The entire reason for centralization is specialization. Certain crops can only be grown in certain parts of the world. Corn yields are high in in Iowa, and low in Idaho. Potato yields are high in Idaho, but rot in the ground in Florida. Oranges grow great in Florida, but not all all in Iowa (or Idaho!).
How are you going to locally distribute the production of those crops? You simply can't grow some of those crops in some of those regions.
If these farmers were subsistence farmers, then they would only eat potatoes in Idaho, corn in Iowa, and less corn in Florida (since man can't live on oranges alone). But in a 'centralized' system with distribution run by 'multi-national' corporations, each can trade with the other, and eat a well balanced diet of corn, potatoes, and oranges.
Waste does not cancel out the advantages of high productivity. Cereal productivity is in the 6000-9000 kg/hectare range for the US and Western Europe. Its is 2000-3000 kg/hectare for middle income countries like Turkey, Mexico, and Russia. It is 1700 in the Arab world, and 1400 in Sub-saharan africa. In Medieval England, yields would be 8-10 Bushels per Acre, which at 56 lbs to the bushel is about 600 kg/hectare.

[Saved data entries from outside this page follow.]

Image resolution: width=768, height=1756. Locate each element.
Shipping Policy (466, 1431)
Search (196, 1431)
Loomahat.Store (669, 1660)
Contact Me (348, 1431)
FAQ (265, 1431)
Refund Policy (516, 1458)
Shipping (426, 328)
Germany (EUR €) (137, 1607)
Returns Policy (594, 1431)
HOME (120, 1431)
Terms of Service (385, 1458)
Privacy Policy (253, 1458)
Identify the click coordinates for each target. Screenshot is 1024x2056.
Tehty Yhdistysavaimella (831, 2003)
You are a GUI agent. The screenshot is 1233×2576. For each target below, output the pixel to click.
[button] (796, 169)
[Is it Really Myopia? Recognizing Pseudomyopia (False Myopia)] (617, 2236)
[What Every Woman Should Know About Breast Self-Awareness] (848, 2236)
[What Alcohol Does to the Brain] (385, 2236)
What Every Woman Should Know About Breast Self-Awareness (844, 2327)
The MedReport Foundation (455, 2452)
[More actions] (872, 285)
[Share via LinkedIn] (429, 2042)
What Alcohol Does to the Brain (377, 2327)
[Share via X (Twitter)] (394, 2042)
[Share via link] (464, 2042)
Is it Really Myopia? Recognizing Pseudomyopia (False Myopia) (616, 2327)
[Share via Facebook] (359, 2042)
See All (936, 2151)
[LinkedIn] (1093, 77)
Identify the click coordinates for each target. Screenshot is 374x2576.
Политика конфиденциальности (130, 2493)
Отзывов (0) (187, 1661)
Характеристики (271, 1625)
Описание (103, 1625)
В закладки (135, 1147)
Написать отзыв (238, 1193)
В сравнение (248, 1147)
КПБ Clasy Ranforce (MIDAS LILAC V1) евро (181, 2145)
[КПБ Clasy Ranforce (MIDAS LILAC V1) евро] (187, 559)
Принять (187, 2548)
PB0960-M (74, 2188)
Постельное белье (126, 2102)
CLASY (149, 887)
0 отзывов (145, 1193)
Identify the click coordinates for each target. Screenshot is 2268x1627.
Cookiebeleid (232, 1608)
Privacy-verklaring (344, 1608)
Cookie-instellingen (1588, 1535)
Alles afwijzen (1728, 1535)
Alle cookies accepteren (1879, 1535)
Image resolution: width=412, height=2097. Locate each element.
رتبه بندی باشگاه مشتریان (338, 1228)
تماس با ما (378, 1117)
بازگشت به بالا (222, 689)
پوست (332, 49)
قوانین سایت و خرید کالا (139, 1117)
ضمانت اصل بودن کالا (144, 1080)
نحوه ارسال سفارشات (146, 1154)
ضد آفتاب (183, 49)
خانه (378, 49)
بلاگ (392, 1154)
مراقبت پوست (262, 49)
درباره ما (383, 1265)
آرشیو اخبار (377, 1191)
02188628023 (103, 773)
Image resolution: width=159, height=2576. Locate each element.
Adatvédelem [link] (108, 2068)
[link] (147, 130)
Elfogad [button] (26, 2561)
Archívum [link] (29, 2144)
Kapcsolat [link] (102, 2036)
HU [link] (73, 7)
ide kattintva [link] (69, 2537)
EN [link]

So modern crop methods are at over a 10:1 advantage over Medieval farmers, and 5:1 over third world countries. Even if you assume 50% spoilage and waste, we still come out way on top.
Remember, one of the big reasons that crop production is so high is that crops are ONLY grown where they are optimally suited. You can grow corn in Idaho and potatoes in Idaho, but no one does because the yields are low. So instead corn is only grown in Iowa with thick black soils, and summer heat and rain, while cool-and-dry-loving potatoes grow in the semi-desert highlands of Idaho. Also, oranges are grown in Florida where freezing temperatures literally cause a state of emergency to be declared. Wusses.
Waste does not counteract the advantages of modern farming techniques or specialization by location.
Cutting Edge Techniques
...are expensive. They are useful for specific things that are perishable (like lettuce) but not so useful for things that store well and have to grown on huge areas (like cereals: wheat, rice, corn). The world is fed by these crops. 51% of world calories come from cereals. Even in the affluent United States, 25% of our calories come from cereals, and another 25% from meat/milk derived from animals feeding those cereals (and 35% from oils and fats!!!). That leaves just 15% of America's calories coming from fruits, vegetables, pulses and nuts. And even those aren't ideal for vertical farming or aquaponics or what have you; peas and beans have low yield per acre and need lots of space; tree crops like olives or oranges need lots of space to grow for years before they start to fruit, etc.
Cutting edge farming has a place in the world, but will never compete with specialized monoculture in producing the calories that humanity needs.